Our results show that in most published GWAs, no scientific reasons for the applied quality steps are given. Cutoffs for the most common quality measures are mostly not explained. Especially the principal component analysis and the test for deviation from Hardy-Weinberg equilibrium are frequently used as quality criteria in many GWAs without analyzing the existing conditions exactly and adjusting the quality control accordingly.
It is pointed out that researchers still have to decide between universal and individual parameters and therefore between optimal comparability to other analyses and optimal conditions within the specific study.

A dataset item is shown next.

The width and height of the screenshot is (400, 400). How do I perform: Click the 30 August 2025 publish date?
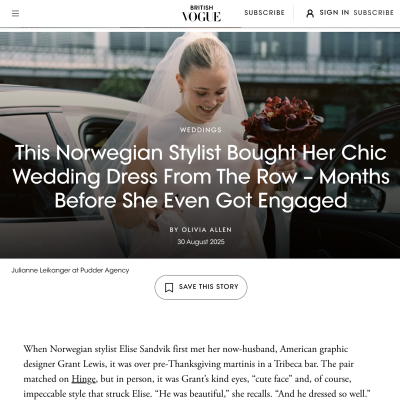[201, 242]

Which Test for Crossing Survival Curves? A User’s Guide
Ina Dormuth1, Tiantian Liu2,4, Jin Xu2, Menggang Yu3, Markus Pauly1, Marc Ditzhaus1
1TU Dortmund, Deutschland; 2East China Normal University, China; 3University of Wisconsin-Madison, USA; 4Technion ‐ Israel Institute of Technology, Israel
Knowledge transfer between statisticians developing new data analysis methods, and users is essential. This is especially true for clinical studies with time-to-event endpoints. One of the most common problems is the comparison of survival in two-armed trials. The log-rank test is still the gold standard for answering this question. However, in the case of non-proportional hazards, its informative value may decrease. In the meantime several extensions have been developed to solve this problem. Since non-proportional or even intersecting survival curves are common in oncology, e.g. in immunotherapy studies, it is important to identify the most appropriate methods and to draw attention to their existence. Therefore, it is our goal to simplify the choice of a test to detect differences in survival rate in case of crossings. To this end, we reviewed 1,400 recent oncological studies. Limiting our analysis to intersecting survival curves and non-significant log-rank tests for a sufficient number of observed events we reconstructed the data sets using a state-of-the-art reconstruction algorithm. To ensure reproductive quality, only publications with a published number of risk at multiple points in time, sufficient print quality, and a non-informative censoring pattern were included. After elimination of papers on the basis of the exclusion criteria mentioned above, we compared the p-values of the log-rank and the Peto-Peto test as references and compare them with nine different tests for non-proportional or even crossing hazards. It is shown that tests designed to detect crossing hazards are advantageous and provide guidance in choosing a reasonable alternative to the standard log-rank test. This is followed by a comprehensive simulation study and the generalization of one of the test methods to the multi-sample case.